Tresa apartó la mirada, como si siguiera doliéndole pensar en ello.
—Sí.
—¿Sintió odio por su padre?
—¿Jen? Creo que fue más duro perder al señor Bone como lo hizo. Ella le quería. Ya sé que parece una locura, pero los chicos estaban de parte de su madre, y ella siempre apoyaba a su padre.
—Pero si hubiera estado en casa, también la habría matado —le recordó Mark.
—No, el señor Bone nunca le hubiera hecho daño a Jen —insistió Tresa—. Él sabía que esa noche dormía en nuestra casa. Habló con mamá.
—¿Harris habló con Delia? —preguntó Mark.
—Sí, venía muy a menudo a casa. Creo que quería escapar de la suya. No sabes cómo era esa familia, ni las cosas terribles que ocurrían en su casa.
—Por como hablas, parece que les conocías bastante bien.
—Sí, supongo que sí.
—¿Y Glory?
—Claro.
Mark vaciló.
—¿Crees que habría reconocido a Harris si le hubiera visto ahora?
Tresa ladeó la cabeza, confundida.
—¿Qué significa eso? —Entonces casi pegó un salto y cogió a Mark de los hombros—. Dios mío, ¿crees que pudo estar allí?
Mark contempló sus ojos azules llenos de esperanza. Era como si estuviera buscando una respuesta, una explicación, cualquier cosa que reemplazara las dudas. De pronto lo entendió: Tresa se preguntaba si él había matado a su hermana. No importaba cuánto le quisiera o le defendiera, en su fuero interno creía que era culpable.
—¿Qué habría hecho Glory en caso de verle? —preguntó él.
Tresa se mordió el labio.
—No estoy segura. Vaya, no lo sé.
—¿Viste a alguien en Florida que pudiera haber sido Harris Bone?

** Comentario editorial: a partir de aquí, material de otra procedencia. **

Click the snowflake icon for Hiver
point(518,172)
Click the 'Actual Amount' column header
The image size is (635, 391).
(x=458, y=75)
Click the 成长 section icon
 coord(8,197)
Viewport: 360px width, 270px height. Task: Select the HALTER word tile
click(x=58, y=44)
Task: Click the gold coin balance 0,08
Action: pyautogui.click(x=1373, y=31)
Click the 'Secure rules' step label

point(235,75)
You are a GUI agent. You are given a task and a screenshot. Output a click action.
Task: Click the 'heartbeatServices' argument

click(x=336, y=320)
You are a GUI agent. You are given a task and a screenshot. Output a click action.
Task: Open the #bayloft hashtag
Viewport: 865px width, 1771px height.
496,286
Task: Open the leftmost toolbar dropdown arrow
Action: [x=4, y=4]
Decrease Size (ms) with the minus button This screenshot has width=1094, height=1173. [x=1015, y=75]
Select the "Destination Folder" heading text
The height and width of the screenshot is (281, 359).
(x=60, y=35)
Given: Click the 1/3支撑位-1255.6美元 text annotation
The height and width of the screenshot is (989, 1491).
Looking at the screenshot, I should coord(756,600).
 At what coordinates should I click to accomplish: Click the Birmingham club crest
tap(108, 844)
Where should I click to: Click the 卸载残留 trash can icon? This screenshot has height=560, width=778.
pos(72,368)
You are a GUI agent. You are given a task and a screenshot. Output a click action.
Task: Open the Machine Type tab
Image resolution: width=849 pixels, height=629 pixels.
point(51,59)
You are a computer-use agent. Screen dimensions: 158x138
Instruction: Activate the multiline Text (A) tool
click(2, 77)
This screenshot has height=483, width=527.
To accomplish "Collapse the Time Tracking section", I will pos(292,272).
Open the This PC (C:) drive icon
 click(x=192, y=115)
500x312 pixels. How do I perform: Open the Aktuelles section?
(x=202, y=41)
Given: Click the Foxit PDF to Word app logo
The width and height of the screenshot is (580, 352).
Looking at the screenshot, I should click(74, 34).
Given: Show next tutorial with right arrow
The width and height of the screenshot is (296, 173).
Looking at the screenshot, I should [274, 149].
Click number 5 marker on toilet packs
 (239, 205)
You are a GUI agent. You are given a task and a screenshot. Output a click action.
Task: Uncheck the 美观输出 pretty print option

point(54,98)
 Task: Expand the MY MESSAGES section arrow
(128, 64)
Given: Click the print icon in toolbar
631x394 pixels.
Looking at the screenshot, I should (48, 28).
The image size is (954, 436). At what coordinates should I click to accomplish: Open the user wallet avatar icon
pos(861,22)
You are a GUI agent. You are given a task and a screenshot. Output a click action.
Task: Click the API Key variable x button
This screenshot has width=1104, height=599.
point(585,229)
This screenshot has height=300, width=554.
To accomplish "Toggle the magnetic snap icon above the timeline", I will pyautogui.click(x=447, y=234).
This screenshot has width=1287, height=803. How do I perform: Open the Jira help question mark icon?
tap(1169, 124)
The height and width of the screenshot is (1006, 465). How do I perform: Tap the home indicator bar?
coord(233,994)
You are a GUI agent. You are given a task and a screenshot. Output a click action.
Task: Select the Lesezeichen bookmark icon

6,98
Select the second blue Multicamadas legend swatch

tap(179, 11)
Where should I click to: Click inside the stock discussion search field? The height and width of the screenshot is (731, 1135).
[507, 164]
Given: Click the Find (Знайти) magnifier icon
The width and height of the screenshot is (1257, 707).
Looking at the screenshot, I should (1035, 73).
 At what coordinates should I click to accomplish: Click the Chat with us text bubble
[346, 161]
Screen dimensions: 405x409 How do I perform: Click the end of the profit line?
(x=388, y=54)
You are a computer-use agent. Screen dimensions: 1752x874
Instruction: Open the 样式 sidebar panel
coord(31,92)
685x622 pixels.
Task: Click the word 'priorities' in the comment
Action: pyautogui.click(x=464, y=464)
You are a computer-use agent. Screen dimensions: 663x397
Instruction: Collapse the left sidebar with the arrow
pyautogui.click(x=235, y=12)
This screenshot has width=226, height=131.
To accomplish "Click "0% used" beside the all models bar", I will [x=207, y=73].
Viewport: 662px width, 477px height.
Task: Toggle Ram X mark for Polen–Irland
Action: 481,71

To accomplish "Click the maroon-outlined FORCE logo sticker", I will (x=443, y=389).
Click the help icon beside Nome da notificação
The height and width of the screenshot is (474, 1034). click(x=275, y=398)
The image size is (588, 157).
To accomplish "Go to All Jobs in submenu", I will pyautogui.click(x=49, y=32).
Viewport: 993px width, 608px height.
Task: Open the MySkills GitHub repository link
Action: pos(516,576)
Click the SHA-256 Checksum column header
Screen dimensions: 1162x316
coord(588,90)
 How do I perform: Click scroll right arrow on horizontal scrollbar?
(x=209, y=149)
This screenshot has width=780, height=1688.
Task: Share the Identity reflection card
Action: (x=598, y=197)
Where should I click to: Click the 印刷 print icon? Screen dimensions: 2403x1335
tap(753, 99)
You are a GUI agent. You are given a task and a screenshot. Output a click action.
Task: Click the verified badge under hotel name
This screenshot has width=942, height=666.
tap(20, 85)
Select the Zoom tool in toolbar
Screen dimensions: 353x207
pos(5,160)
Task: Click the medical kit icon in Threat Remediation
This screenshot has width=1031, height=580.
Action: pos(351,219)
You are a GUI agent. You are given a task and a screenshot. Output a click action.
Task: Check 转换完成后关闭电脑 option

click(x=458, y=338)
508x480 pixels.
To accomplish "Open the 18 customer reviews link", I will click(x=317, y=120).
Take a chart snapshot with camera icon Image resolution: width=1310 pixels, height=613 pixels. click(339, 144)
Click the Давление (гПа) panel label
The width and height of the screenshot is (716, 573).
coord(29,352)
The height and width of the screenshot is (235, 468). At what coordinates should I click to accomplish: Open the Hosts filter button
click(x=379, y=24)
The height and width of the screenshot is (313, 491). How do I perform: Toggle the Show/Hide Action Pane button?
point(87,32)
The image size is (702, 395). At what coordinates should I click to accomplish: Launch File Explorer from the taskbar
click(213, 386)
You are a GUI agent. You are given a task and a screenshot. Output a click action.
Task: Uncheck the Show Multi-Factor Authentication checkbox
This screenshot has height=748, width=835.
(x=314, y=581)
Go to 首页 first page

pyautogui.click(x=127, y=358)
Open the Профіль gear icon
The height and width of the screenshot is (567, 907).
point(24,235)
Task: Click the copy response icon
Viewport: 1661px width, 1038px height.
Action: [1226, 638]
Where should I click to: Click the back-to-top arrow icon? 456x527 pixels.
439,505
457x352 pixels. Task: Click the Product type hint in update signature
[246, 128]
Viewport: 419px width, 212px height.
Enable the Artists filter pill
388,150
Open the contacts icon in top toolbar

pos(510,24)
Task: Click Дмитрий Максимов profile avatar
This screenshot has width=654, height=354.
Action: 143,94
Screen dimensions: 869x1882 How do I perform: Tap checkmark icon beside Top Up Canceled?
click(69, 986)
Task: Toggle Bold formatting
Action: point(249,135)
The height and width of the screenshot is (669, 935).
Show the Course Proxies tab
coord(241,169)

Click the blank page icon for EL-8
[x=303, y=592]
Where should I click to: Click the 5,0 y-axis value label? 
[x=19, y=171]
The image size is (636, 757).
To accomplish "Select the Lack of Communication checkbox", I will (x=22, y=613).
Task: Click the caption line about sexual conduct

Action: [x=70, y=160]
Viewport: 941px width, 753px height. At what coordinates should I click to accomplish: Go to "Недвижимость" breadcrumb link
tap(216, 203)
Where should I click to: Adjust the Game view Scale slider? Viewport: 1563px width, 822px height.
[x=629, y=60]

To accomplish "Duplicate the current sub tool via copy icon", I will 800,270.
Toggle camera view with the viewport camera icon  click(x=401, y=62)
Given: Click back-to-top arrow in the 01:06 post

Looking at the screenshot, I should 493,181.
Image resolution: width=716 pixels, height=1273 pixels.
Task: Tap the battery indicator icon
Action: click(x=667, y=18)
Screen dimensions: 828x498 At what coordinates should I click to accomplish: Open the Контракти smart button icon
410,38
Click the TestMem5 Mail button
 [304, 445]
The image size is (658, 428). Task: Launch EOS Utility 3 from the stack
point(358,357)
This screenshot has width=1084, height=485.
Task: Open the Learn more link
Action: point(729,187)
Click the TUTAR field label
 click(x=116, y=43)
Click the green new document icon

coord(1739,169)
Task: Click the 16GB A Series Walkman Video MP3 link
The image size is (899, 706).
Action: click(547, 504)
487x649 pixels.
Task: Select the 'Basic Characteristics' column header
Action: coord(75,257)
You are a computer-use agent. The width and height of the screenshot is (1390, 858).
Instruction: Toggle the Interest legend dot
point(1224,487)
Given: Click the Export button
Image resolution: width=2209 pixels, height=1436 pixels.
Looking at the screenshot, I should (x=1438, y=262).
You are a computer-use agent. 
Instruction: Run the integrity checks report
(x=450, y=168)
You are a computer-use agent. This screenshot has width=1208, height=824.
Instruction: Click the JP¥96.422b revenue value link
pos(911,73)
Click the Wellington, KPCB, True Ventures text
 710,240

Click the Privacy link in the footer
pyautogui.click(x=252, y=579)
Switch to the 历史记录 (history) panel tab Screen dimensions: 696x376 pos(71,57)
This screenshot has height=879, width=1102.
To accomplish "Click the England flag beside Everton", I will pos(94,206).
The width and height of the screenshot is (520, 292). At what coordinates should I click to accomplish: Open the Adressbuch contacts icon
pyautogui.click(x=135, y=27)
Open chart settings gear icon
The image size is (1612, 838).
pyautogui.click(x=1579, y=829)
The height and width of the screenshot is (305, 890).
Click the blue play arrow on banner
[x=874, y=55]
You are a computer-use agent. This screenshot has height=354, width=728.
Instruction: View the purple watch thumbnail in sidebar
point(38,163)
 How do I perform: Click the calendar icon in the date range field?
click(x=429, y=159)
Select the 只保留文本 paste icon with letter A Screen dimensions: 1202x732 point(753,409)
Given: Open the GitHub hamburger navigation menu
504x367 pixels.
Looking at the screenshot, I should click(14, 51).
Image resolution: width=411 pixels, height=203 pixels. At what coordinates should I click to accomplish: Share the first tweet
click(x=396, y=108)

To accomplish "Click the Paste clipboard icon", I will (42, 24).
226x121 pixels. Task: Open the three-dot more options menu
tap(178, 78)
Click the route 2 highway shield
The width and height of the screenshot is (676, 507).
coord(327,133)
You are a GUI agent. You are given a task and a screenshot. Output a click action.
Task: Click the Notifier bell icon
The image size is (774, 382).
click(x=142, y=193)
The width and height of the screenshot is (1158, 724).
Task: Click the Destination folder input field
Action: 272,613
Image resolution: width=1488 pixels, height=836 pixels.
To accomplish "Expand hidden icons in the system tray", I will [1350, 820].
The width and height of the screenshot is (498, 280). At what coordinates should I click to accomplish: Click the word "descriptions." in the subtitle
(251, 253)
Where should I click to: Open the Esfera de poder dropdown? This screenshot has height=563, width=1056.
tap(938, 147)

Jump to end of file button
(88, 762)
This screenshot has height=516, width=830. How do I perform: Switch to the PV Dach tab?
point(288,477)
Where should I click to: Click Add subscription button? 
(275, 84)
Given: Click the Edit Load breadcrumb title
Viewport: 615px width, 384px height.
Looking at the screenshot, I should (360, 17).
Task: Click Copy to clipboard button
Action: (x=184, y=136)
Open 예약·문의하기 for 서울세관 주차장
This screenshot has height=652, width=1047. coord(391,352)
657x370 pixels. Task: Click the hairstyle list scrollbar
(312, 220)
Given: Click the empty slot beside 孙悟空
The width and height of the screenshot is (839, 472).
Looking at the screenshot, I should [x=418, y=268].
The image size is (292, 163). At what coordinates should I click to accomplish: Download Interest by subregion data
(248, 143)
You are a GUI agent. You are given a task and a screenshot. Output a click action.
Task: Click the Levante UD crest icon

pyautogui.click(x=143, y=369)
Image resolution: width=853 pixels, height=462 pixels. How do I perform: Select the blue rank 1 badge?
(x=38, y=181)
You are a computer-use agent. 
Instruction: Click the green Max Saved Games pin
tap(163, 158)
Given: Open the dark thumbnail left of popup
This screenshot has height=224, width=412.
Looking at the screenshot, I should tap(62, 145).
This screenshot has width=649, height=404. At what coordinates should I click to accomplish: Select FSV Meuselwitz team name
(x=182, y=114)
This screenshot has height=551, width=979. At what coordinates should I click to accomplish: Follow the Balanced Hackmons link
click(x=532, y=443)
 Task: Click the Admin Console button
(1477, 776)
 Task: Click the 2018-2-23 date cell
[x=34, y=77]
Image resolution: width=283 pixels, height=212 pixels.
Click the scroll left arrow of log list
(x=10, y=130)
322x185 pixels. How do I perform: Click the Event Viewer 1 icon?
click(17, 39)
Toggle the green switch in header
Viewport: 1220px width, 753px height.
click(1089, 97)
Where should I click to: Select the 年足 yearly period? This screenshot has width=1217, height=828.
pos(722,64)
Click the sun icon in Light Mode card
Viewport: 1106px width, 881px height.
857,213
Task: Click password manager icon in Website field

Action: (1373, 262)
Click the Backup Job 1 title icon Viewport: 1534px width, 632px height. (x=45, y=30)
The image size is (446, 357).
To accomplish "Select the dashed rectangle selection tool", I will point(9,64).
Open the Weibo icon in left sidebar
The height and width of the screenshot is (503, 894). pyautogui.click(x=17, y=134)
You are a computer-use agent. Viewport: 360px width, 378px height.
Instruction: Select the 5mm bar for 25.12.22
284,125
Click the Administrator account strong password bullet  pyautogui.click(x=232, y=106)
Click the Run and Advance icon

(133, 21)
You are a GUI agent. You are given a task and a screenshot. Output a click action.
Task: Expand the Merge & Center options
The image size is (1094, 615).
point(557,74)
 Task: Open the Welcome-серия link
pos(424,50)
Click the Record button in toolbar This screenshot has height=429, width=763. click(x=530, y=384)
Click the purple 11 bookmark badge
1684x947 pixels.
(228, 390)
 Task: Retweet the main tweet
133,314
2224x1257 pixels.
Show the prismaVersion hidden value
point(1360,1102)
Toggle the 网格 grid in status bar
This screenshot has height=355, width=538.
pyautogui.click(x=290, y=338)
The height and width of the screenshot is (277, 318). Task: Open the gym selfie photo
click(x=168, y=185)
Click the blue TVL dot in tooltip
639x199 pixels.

—No, no. Habría dicho algo. Pasé mucho tiempo sola; no creo que hubiera visto a nadie en cualquier caso.
—Vale.
—Voy a contárselo a mi madre. Se le ha metido en la cabeza que fuiste tú, pero tienes razón. A lo mejor fue Harris, a lo mejor estaba allí.
—No le expliques a Delia que me has visto —le aconsejó Mark—. No nos ayudaría a ninguno de los dos.
La chica asintió.
—Es verdad.
—Deberías irte, Tresa.
—Sí, vale.
Como si obedeciera a un impulso irresistible, Tresa rodeó con sus flacuchos brazos el pecho de Mark. Mientras apretaba el cuerpo contra él, Mark notó su mejilla y el pelo sobre su cara. Ella permaneció en esa postura más tiempo del debido, y él tuvo que apartarla y vio su cara arrobada por la pasión.
—Aún noto el sabor de tus labios —le susurró ella—. Incluso después de tanto tiempo.